Incoming US president Donald Trump's plan to slash corporation tax in the US could wipe out any possible boost for Ireland that would result from higher global growth, a forecaster says.
Merrion Capital said that global growth is expected to pick up over the coming months, in part thanks to Mr Trump's spending plans. However, in its latest quarterly bulletin the firm thinks any gains for Ireland could be lost as a result of US tax changes.
"The possibility of lower US corporate tax rates and talk of trade tariffs being imposed by the Trump administration could potentially outweigh any positives," it said.
Meanwhile, the potential impact on Ireland of Brexit is unknown and unknowable, analysts at Merrion said.
It does, however, highlight a threat to indigenous Irish firms in the report, which notes that 30pc of Irish firms are dependent on the UK market for jobs.
It says that businesses in the agri-foods sector are likely to be particularly vulnerable to the introduction of tariffs or barriers to trade.
Merrion estimates that economic growth in Ireland last year was between 4pc and 4.5pc, with the firm forecasting a drop below 4pc this year.
Irish consumers kept spending in 2016 the report said, albeit the level of increases slowed to between 2.7pc and 3pc.
The firm said that it expects unemployment to continue its downward trajectory over the course of the year, with the national rate of joblessness forecast to fall to 7.4pc.
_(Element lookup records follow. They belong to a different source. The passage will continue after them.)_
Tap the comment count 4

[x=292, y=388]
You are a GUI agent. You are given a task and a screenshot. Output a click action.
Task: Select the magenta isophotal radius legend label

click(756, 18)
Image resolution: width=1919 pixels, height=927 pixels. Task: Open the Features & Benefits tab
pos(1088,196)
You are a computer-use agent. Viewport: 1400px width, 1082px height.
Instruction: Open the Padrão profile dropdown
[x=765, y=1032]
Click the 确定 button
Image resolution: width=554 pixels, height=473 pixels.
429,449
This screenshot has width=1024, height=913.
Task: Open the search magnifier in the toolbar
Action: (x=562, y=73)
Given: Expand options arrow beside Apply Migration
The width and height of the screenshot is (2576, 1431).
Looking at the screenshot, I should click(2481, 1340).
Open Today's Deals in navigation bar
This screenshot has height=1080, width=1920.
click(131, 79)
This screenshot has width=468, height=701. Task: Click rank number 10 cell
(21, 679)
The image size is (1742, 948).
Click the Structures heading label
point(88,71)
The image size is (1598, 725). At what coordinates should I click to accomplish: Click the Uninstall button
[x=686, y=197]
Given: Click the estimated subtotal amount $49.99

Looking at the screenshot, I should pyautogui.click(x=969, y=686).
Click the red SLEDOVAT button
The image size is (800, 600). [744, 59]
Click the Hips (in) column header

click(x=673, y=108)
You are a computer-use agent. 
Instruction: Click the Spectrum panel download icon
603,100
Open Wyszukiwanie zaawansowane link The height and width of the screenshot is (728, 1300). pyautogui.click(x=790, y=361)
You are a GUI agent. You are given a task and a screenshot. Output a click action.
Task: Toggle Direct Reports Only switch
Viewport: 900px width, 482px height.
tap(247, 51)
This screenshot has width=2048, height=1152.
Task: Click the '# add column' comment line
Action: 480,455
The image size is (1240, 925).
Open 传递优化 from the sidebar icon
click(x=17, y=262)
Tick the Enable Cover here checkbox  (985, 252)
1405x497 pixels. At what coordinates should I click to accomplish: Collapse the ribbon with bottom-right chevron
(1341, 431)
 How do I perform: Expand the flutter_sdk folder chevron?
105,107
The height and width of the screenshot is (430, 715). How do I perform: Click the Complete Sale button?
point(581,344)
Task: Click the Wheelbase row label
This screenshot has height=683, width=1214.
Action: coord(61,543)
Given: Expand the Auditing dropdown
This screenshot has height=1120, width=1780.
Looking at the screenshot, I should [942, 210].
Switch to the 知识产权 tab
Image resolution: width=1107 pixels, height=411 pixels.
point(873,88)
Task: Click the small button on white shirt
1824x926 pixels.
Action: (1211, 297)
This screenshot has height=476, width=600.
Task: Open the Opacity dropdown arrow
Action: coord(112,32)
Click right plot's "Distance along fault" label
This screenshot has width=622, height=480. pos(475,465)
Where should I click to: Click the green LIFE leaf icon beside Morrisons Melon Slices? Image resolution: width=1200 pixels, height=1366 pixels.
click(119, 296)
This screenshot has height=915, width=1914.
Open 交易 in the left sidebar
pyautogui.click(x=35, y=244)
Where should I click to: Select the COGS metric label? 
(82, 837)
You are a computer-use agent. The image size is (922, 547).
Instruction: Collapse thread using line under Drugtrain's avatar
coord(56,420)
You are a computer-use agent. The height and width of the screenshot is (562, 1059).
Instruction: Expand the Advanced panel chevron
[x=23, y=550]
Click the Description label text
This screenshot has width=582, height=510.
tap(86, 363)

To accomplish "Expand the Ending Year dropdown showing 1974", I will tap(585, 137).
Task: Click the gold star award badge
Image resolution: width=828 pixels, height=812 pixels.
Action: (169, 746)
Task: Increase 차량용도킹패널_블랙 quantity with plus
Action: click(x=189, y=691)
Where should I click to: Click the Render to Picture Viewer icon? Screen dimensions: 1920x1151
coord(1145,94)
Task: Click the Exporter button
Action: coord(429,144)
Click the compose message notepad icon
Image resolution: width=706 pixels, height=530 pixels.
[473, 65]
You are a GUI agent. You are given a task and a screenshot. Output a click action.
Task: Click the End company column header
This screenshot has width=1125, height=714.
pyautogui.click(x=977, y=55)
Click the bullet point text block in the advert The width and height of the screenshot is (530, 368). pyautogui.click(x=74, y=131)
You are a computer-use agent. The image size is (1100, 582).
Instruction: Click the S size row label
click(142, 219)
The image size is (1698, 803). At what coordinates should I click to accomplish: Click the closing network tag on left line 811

It said it expected 35,000 jobs to be created in the economy in 2017.
The housing crisis - particularly in Dublin - is likely to mean that property prices continue to go up, with rises of between 6pc and 9pc expected across the country as a whole.
The report also noted that wage inflation is likely to prove a burden for policymakers in the year ahead, with increased pay demands in the public sector likely to continue.
The report says unrealistic pay demands are "the last thing" the economy needs given external uncertainties.